Esta cinta cuenta la historia de las últimas doce horas del Señor Jesús en la tierra, desde el momento que acude al Monte de los Olivos (Huerto de Getsemaní), hasta la última cena en donde es traicionado por Judas Iscariote uno de sus discípulos, acto que precede a su arresto y traslado a Jerusalén para ser objeto de un juicio irregular y condena injustificada por los fariseos. A Jesús lo llevan ante Poncio Pilatos el Gobernador de Palestina, quien decide dejar la decisión respecto a la vida de Jesús en poder del pueblo, actitud después de la cual decide lavarse las manos, las opciones eran claras, elegir liberar a Jesús o al peligroso homicida llamado Barrabás . De entre el pueblo se levantan voces exigiendo la muerte de Jesús con lo cual es condenado no sin antes recibir las más atroces humillaciones y los más cruentos castigos.
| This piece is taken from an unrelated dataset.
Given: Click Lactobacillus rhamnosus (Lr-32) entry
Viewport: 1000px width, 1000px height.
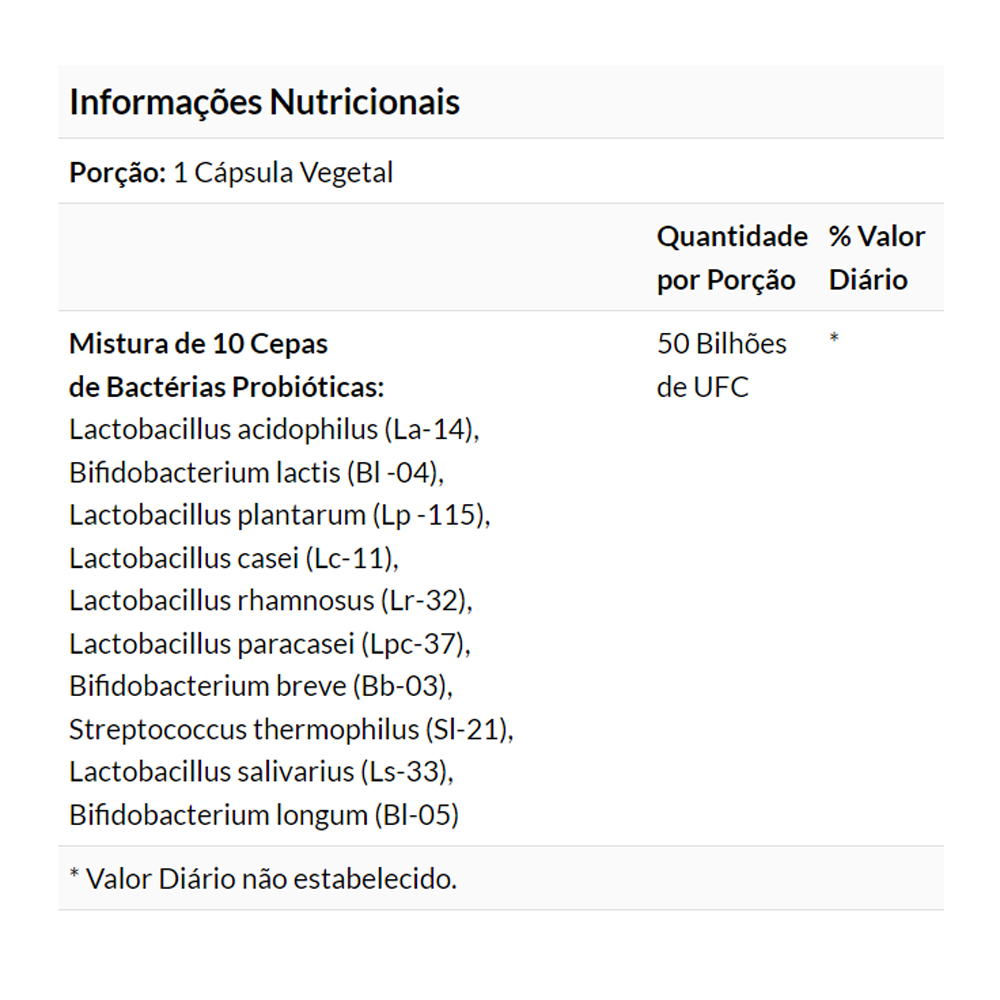Looking at the screenshot, I should (270, 601).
La cinta para muchos polémica por la crudeza de sus imágenes es la que mejor logra recrear lo que fue el sacrificio del Señor Jesús en la cruz, aunque se queda corta en comparación con el hecho en sí, que su sangre que empezó a derramarse desde Getsemaní, el peso de llevar las transgresiones del mundo en su carne solo por amor, el maltrato, haber sido desnudado y exhibido ante todo el pueblo, su cuerpo desfigurado totalmente y hecho una sola llaga, escupido y afrentado, la corona en su cabeza, los clavos en sus manos y pies, todo un conjunto de padecimientos que vivió para evitar el castigo quela humanidad merecía por su maldad y permitir como cordero perfecto y sin mancha reconciliar por su sangre a los hombres con Dios.
No se trata de ver la película y sentir lástima o pesar por lo mucho que Cristo sufrió, porque al fin y al cabo no solo judíos y romanos lo pusieron en la cruz, fuimos todos y cada uno de nosotros que con nuestro pecado lo llevamos a la muerte, y Él lo permitió, siendo Dios se despojó de su gloria y vino a morir para que con su sacrificio tuviéramos vida eterna en ÉL. Jesús murió para que conscientes de ello nos acerquemos a la cruz y pidamos a Cristo que nos perdone y limpie con su sangre de todo pecado, porque cada día le fallamos y necesitamos ser aceptos delante del Padre, si así lo hacemos Jesucristo nos recibe como sus hijos y obtenemos vida eterna y poder para caminar en bendición cada día.
Pero Cristo también resucitó y vive para siempre, y quiere que vivamos en Él andando como Él anduvo, con el poder de su Espíritu Santo, llevando esperanza a un mundo oprimido que necesita ser alcanzado por Jesús quien ya pagó el precio por el pecado con su propia sangre. En suma la película debe llevar al espectador a reconocer que necesita un Salvador, que por sí mismo nada de lo que el hombre haga le satisfará plenamente, solo Dios que nos creó y nos ama profundamente, puede si se lo permitimos, dar un curso nuevo y propósito a nuestra existencia.